Afghan officials said Tuesday that, in return for such a letter from Obama, President Hamid Karzai would end his vehement opposition to US counterterrorism raids on private Afghan homes — one of the most contentious issues between allies over a costly dozen-year war — clearing the way for an agreement to keep a smaller US troop force in the country past the 2014 withdrawal deadline.
As described by Karzai’s spokesman, Aimal Faizi, the letter would be tantamount to an apology, although he did not use that word.
But not even that would be enough to ensure the final passage of a security agreement the United States had pressed to have in hand before next year. The Afghans have made final approval subject to an Afghan grand council of elders, a loya jirga, that is to begin meeting Thursday, and aspects of the security deal remain deeply unpopular with the public.
The White House spokesman, Jay Carney, would not confirm details Tuesday, but he nodded to the deal-breaking potential of the meeting.
“There are ongoing negotiations,” he said. “I would simply say this agreement is not reached until it goes through the loya jirga.”
The eleventh-hour discussions were the latest lurch in a start-and-stop negotiation process that has exposed raw feelings between allies, and has also highlighted Karzai’s taste for public brinkmanship.
Just two days ago, Afghan officials said that the raid issue had created an impasse. Afghan and US officials said that the potential for breakthrough had been opened by a phone call from Secretary of State John Kerry to Karzai on Tuesday.
According to Faizi, Kerry offered to write a letter assuring the importance of an agreement and acknowledging US mistakes, and Karzai issued a counteroffer: He would compromise if the letter were from Obama instead.
Faizi said Kerry had agreed to those terms. But Susan E. Rice, the national security adviser, denied in an interview with CNN on Tuesday night that there would be any presidential apology.
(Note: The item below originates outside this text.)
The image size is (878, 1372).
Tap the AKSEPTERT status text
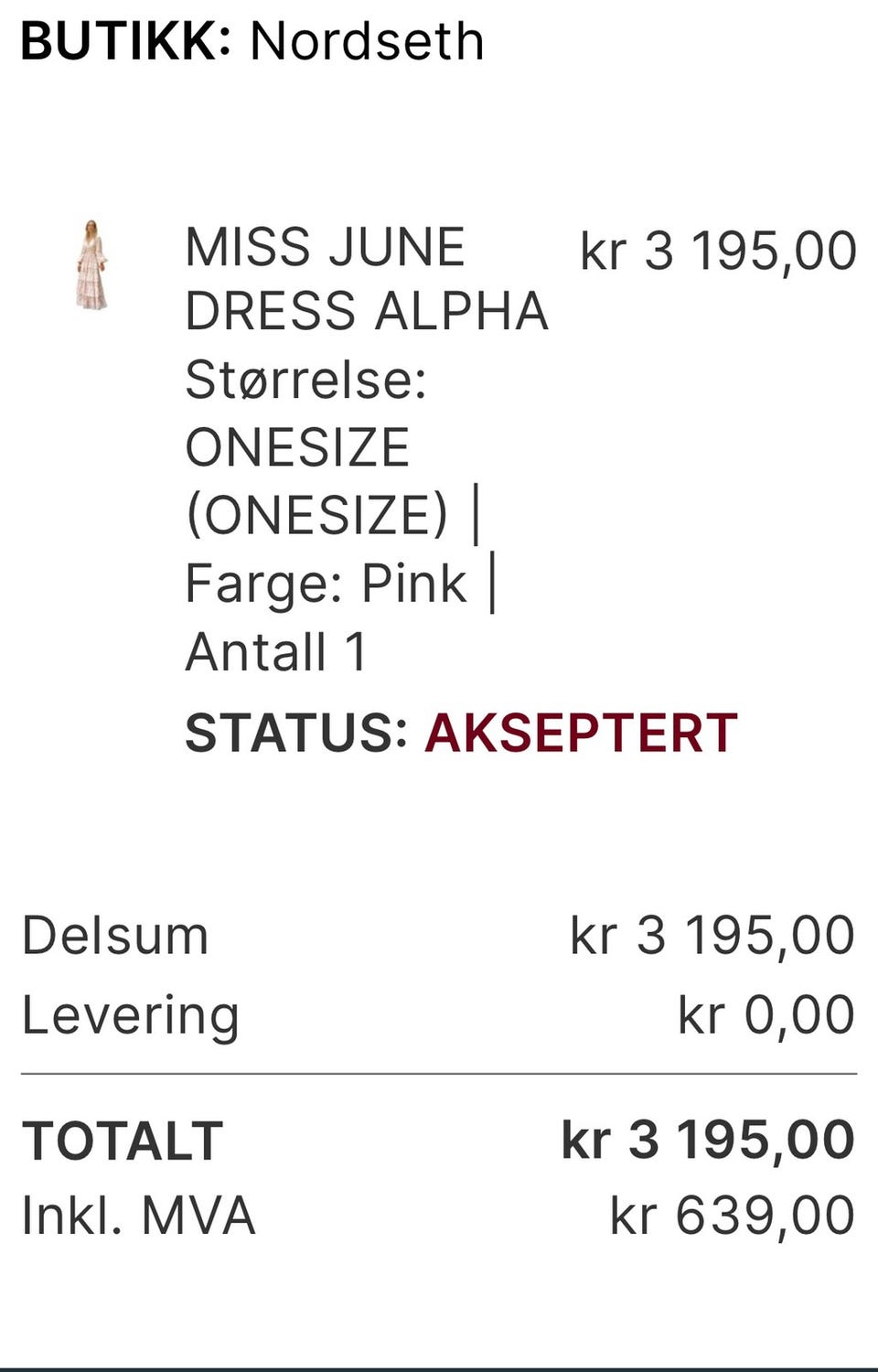pos(581,733)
“No such letter has been drafted or delivered,” Rice said. “There is not a need for the United States to apologize to Afghanistan. Quite the contrary. We have sacrificed and supported them in their democratic progress and in tackling the insurgency and Al Qaeda.”
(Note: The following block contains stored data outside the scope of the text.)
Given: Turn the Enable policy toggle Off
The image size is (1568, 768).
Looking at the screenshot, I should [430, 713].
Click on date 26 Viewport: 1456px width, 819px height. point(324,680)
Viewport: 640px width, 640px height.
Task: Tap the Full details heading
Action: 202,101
A senior State Department official, speaking on the condition of anonymity to discuss continuing negotiations, was more noncommittal, saying that a letter acknowledging past issues like civilian casualties was a possibility being weighed.
“We will consider his request for reassurances, including the option of a letter from the administration stating our position,” the official said.
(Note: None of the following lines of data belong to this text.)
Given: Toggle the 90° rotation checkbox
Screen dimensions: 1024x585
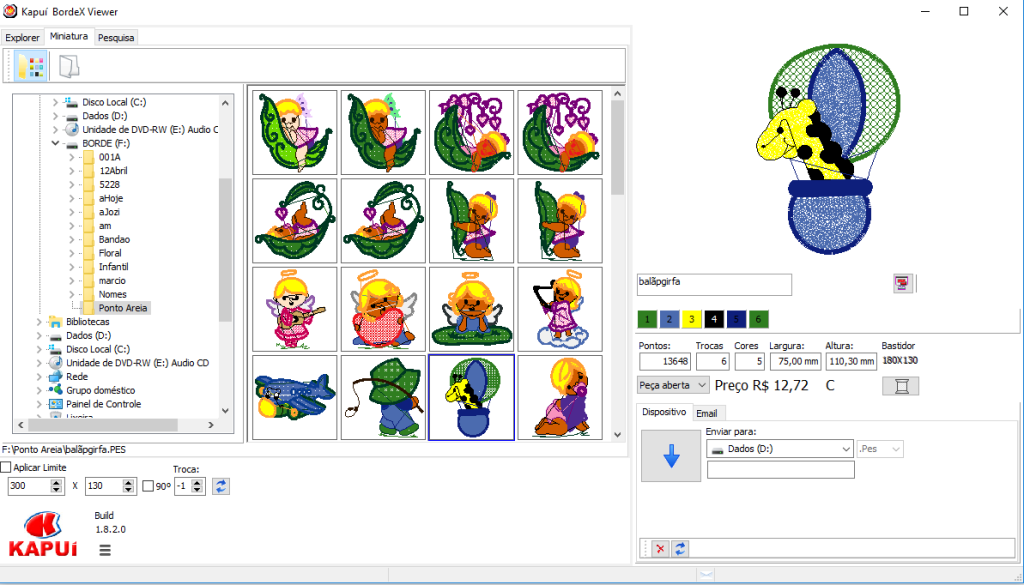Looking at the screenshot, I should [148, 486].
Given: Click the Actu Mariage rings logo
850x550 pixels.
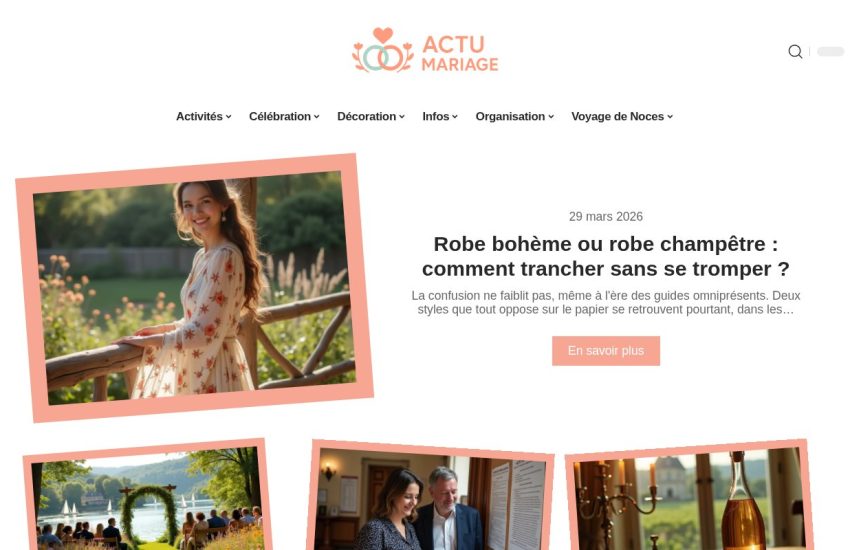Looking at the screenshot, I should [x=425, y=50].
Under the Afghan description, in return for the letter, Karzai would then accept wording that allowed US special operations raids to search and detain militants within Afghan homes, but only under “extraordinary circumstances” to save the lives of US soldiers.
That would seem to greatly hamper the US intent behind those operations, which commanders have said are critical to taking the fight directly to Al Qaeda and other terrorist groups.
Among members of the Afghan public, though, foreign raids on private homes are seen as deeply offensive, and the prospect of continued US commando operations after 2014 is unlikely to receive a warm reception from the roughly 3,000 delegates to the loya jirga.
But Faizi said that a letter from Obama would help win critics over.
And Afghan political observers have noted that Karzai, who despite his harsh negotiation tactics has repeatedly mentioned the importance of a lasting security deal with the United States, had the power of approval over the delegate list, making it more likely that he could sway the council.
Faizi made it clear that the Afghans had a very detailed understanding of what they expected a letter from Obama to say, and that without that there would be no deal
The letter would clarify what was meant by “extraordinary circumstances” justifying home raids, and go beyond that as well.